It was in the context of this
question that the High Court of Australia considered whether the tort of
negligence was a foreign tort.
- In
the course of addressing the concern that the receipt of a statement might
differ from the place where it is acted upon, the joint
judgment in Voth
said that an act can pass “across space or time before it is
completed”. Their Honours continued (at 568) saying that:
If a statement is directed from one place to another
place where it is known or even anticipated that it will be received by the
plaintiff,
there is no difficulty in saying that the statement was, in
substance, made at the place to which it was directed, whether or not
it is
there acted upon. And the same would seem to be true if the statement is
directed to a place from where it ought reasonably
to be expected that it will
be brought to the attention of the plaintiff, even if it is brought to attention
in some third place.
- I
will refer to the circumstance where a statement is “directed from one
place to another place where it is known or even anticipated
that it will be
received by the plaintiff” as the “directed” element. Valve
essentially relied upon these remarks,
and their approval in other cases,
concerning this directed element. However, the joint judgment in Voth did
not require that a statement or representation be directed at a
recipient. Their Honours were considering whether the negligence of the
accountant
was committed outside Australia, and rejecting the suggestion that
the substance of the tort of negligent misstatement is always
committed where
the statement is received and acted upon. They said that there was no such
general rule, “for a statement may
be received in one place and acted upon
in another” (at 568).
- The
point being made in Voth was that where a statement which is directed to,
or known or anticipated to be received by a person, there will be no difficulty
in
saying that the statement is made at that place rather than where the
statement is acted upon. Another way of putting this point
is to say that the
remarks about “directing” a statement to a person reflected the
usual essence of liability for negligent
misrepresentation which is an
assumption of responsibility to a person: see Swick Nominees Pty Ltd v Leroi
International Inc (No 2) [2015] WASCA 35; (2015) 48 WAR 376, 443-446
[368]-[381].
- Even
if the joint judgment had insisted upon such a “directed
requirement” for negligent misstatement (which it did not),
this
“directed” requirement should not be transplanted to the test for
the location of the conduct relied upon in an
action for contravention of very
different statutory norms in ss 18(1) and 29(1)(m) which do not have an
assumption of responsibility as a usual indicator of liability. Further, the
cases in relation to characterising
various different conduct under the Trade
Practices Act have emphasised that it is not necessary that it be directed
at a particular person. For instance, in Australian Competition and Consumer
Commission v Chen [2003] FCA 897; (2003) 132 FCR 309, it was sufficient for
a conclusion that website representations were made in Australia where they
suggested a connection between
American websites and the Sydney Opera House. See
also Ward Group Pty Ltd v Brodie & Stone plc [2005] FCA 471; (2005)

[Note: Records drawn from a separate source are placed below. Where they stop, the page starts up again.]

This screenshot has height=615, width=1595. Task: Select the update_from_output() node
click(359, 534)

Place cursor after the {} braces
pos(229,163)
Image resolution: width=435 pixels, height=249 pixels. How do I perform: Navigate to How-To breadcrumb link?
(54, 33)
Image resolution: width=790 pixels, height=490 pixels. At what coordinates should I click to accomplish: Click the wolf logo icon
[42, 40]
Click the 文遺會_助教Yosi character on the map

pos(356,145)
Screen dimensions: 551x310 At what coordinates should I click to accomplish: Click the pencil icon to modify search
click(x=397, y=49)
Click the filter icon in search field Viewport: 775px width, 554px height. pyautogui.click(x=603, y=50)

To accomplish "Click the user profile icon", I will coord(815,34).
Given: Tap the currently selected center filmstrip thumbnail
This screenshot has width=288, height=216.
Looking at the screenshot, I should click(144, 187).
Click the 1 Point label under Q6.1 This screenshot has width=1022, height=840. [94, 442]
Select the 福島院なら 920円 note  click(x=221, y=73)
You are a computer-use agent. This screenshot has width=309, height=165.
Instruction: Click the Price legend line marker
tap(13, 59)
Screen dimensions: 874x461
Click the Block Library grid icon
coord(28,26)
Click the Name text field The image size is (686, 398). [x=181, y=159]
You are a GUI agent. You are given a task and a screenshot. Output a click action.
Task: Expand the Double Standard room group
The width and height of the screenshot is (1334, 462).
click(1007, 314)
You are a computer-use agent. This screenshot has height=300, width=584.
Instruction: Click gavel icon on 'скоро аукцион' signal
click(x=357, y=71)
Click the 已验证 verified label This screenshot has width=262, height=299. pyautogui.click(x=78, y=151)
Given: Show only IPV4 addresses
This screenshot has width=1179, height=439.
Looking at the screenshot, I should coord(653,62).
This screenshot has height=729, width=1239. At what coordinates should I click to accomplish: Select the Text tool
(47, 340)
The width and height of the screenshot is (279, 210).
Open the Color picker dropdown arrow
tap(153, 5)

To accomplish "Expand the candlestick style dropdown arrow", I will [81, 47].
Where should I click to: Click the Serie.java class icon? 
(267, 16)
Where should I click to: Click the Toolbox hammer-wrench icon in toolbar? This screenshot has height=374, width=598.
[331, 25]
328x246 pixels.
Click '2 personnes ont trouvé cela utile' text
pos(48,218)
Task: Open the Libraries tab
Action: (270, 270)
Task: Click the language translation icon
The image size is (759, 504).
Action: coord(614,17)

143 FCR 479, 490 [40] (Merkel J); Australian Competition and Consumer
Commission v Yellow Page Marketing BV [2010] FCA 1218 [22] (Gordon J).
- Although
there is no “directed” requirement in Voth and although such
a requirement cannot be transplanted to the characterisation of different
statutory norms in ss 18(1) and 29(1)(m), it is important to note that the
joint judgment did not say that the negligent misstatement was made in
the place where it was uttered. The reason why such a general rule should be
rejected
is not merely because actionable negligence requires proof of loss. It
is also because negligence in thin air is meaningless. In
his famous decision in
Palsgraf v Long Island Railroad Co 162 NE 99, 101 (NY CA, 1928), a
judgment described by Professor Beever as one which vies for “the greatest
single judgment in the history
of the law of negligence”, Cardozo CJ
explained that “Negligence, like risk, is thus a term of relation.
Negligence in
the abstract, apart from things related, is surely not a tort, if
indeed it is understandable at all”: Beever A, Rediscovering the Law of
Negligence (Hart Publishing, Oxford, 2007) 125-126.
- The
same can be said of the conduct in this case. As counsel for the ACCC
colourfully submitted, if she were to stand in a soundproof
room and scream at
the top of her lungs that she was not applying the consumer guarantees in
Australia then nobody would be misled
or likely to be misled (ts 283). That
is not the conduct upon which the norms in ss 18(1) or 29(1)(m) of the
Australian Consumer Law attach. Instead, the relevant conduct upon which
the ACCC rely is representations relating to the supply of goods. Throughout
this
trial Valve contended, and the ACCC conceded, that an essential element of
the conduct upon which the ACCC relied was that the representations
concern the
supply of goods.
- I
do not accept Valve’s submission that the conduct upon which the ACCC
relied occurred in Washington State. The background
to the conduct was described
above at [163]. That background involves a significant Australian context.
- The
chat log representations were specifically made to individual Australian
consumers. They concerned the supply of goods in Australia.
- The
Steam Client representations also concerned the supply of goods in Australia and
were also made specifically to the consumers
who had downloaded the Steam Client
in Australia and in the course of doing so had accepted the terms of the Licence
Agreement and
SSA. Again, when those consumers purchased a game they would have
chosen Australia as their country. But even without specifically
being told that
the consumer was in Australia, the downloading of Steam Client in Australia and
the agreement to Steam’s terms
and conditions established a direct
relationship between Valve and the Australian customer. This is in a context in
which Valve had
established game servers in Australia, it had content delivery
networks in Australia, and it knew it had approximately 2.2 million
subscribers
in Australia. It intended to make representations to each Australian consumer
who downloaded Steam Client.
- The
website representations are less simple. Considered by themselves, they were
general representations to the world at large. They
are not representations to
any person or to any Australian consumer. Until the representations were
accessed, the representations
were meaningless and could not be the subject of
any alleged contravening conduct. But, by the time a consumer had purchased a
game
or downloaded Steam Client the consumer had a relationship with Valve and
representations were made in Australia. The purchase of
a game also required a
consumer to click on a box that agreed to the terms of the SSA. The consumer
provided Valve with his or her
location as Australia at the time of purchase.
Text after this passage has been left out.